EXTRAIT DE PAGE:

Travaillant en atelier avec Rita Lafontaine dès 2007, Francis Bourgea a convaincu la grande interprète de Tremblay de monter la pièce, présentée une première fois en 2008 au Théâtre Mainline. Devant son succès et la réception que lui a réservée Michel Tremblay, «bouleversé», dit Rita Lafontaine, La duchesse de Langeais est reprogrammée cette semaine, dans le cadre des 4es Célébrations de la fierté à Montréal.

«J'étais très contente et fière, car Francis a travaillé très fort pour mettre ça en place», dit Rita Lafontaine en entrevue. Il ne s'agit pas de sa première mise en scène: elle a déjà monté du Michel Tremblay à l'École nationale de théâtre et aussi La reine mère, d'Anne Boyer et Michel D'Astous, en 2004.

Pour cette Duchesse de Langeais, elle a occulté les interprétations précédentes. «Le personnage est plus âgé que Francis, dit-elle, mais la fin de la vie peut arriver à n'importe quel âge. On s'est laissé guider par le texte. Les personnages de Tremblay sont si beaux, si forts, si complexes. Mais Édouard est un personnage comme les autres, avec son désespoir, ses questionnements, son regard lucide, ou pas, sur sa vie. Le texte a conservé sa modernité.»

MATÉRIEL:
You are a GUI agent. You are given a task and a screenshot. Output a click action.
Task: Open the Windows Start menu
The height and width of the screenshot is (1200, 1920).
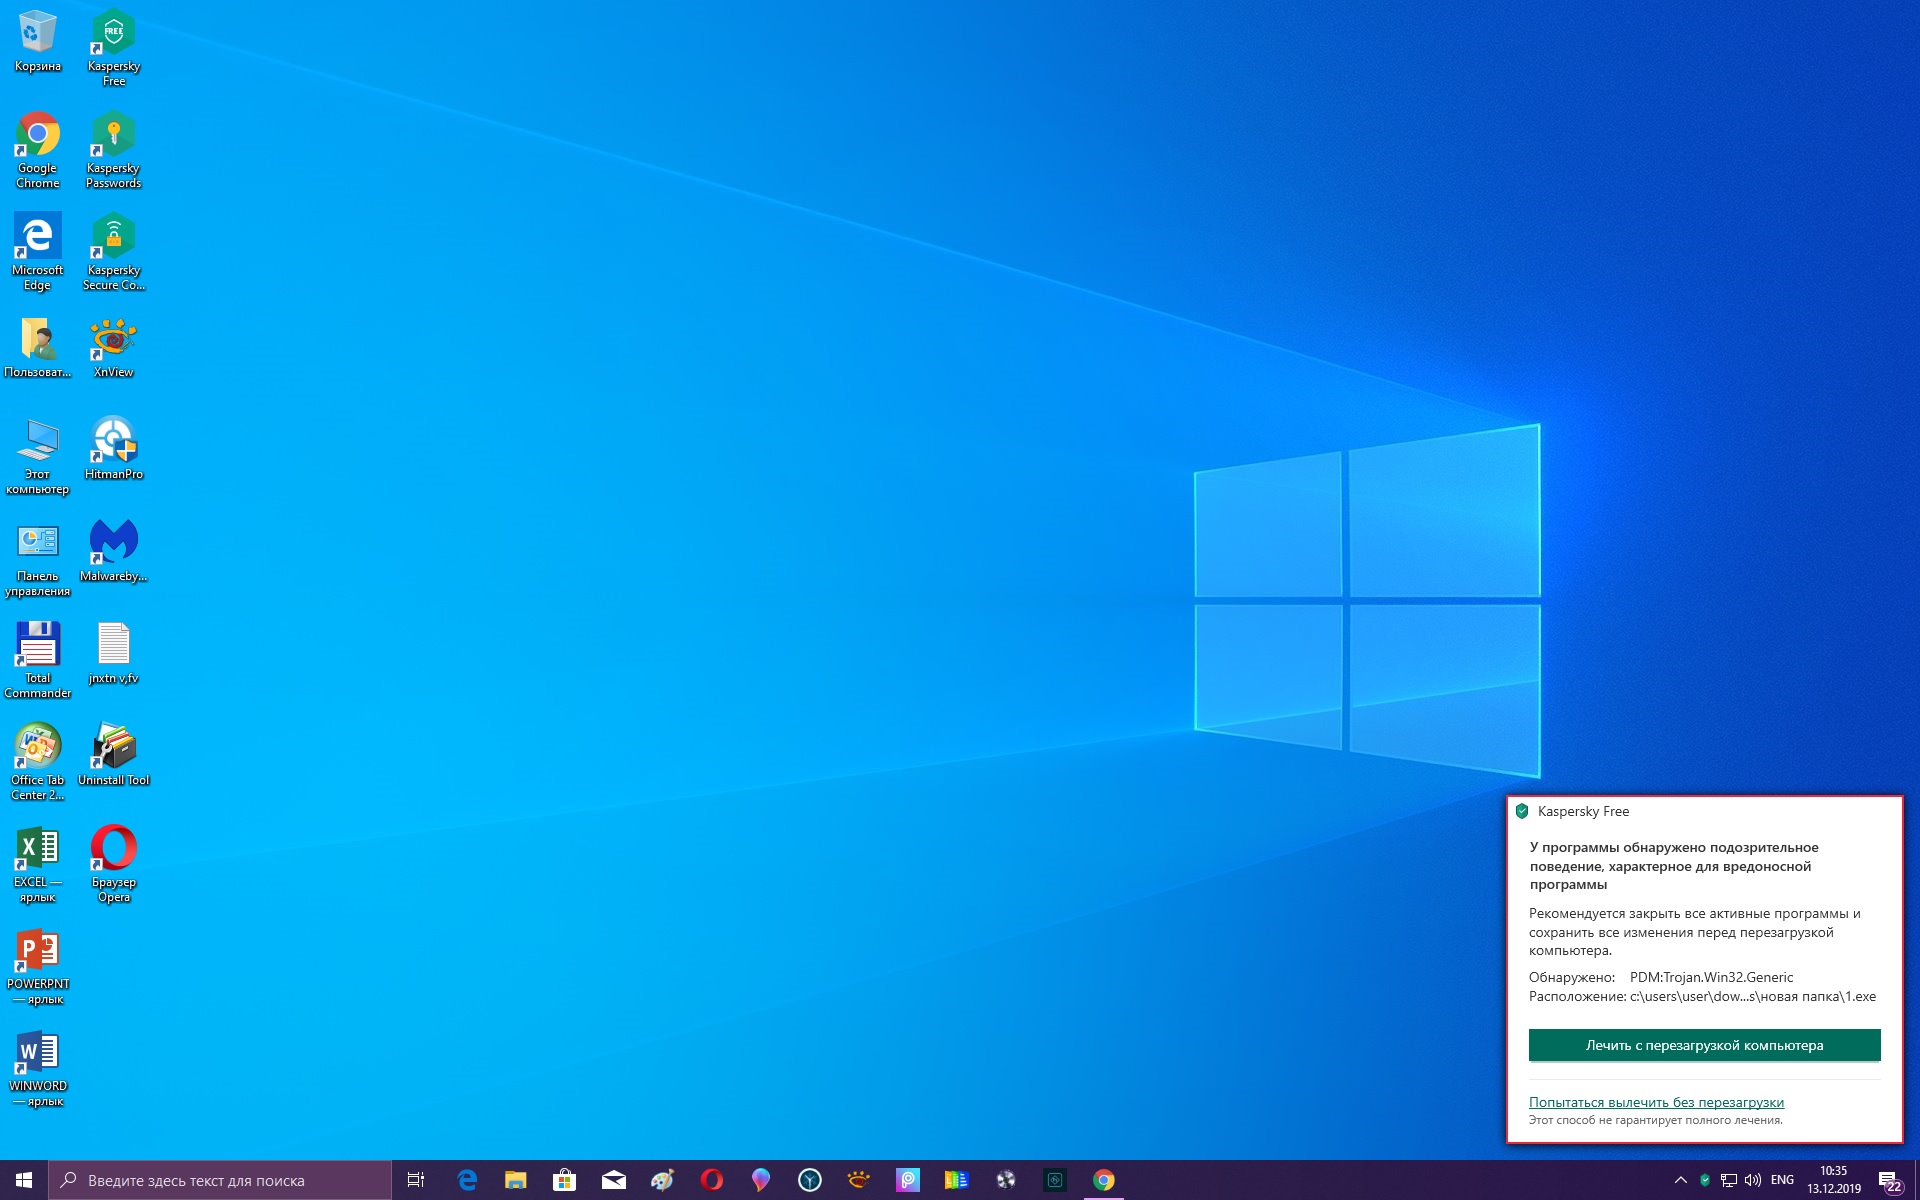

CONSIGNE:
Recopiez intégralement l'extrait ci-dessus sur la mise en scène de La duchesse de Langeais par Rita Lafontaine.

RÉPONSE RÉDIGÉE:
Travaillant en atelier avec Rita Lafontaine dès 2007, Francis Bourgea a convaincu la grande interprète de Tremblay de monter la pièce, présentée une première fois en 2008 au Théâtre Mainline. Devant son succès et la réception que lui a réservée Michel Tremblay, «bouleversé», dit Rita Lafontaine, La duchesse de Langeais est reprogrammée cette semaine, dans le cadre des 4es Célébrations de la fierté à Montréal.

«J'étais très contente et fière, car Francis a travaillé très fort pour mettre ça en place», dit Rita Lafontaine en entrevue. Il ne s'agit pas de sa première mise en scène: elle a déjà monté du Michel Tremblay à l'École nationale de théâtre et aussi La reine mère, d'Anne Boyer et Michel D'Astous, en 2004.

Pour cette Duchesse de Langeais, elle a occulté les interprétations précédentes. «Le personnage est plus âgé que Francis, dit-elle, mais la fin de la vie peut arriver à n'importe quel âge. On s'est laissé guider par le texte. Les personnages de Tremblay sont si beaux, si forts, si complexes. Mais Édouard est un personnage comme les autres, avec son désespoir, ses questionnements, son regard lucide, ou pas, sur sa vie. Le texte a conservé sa modernité.»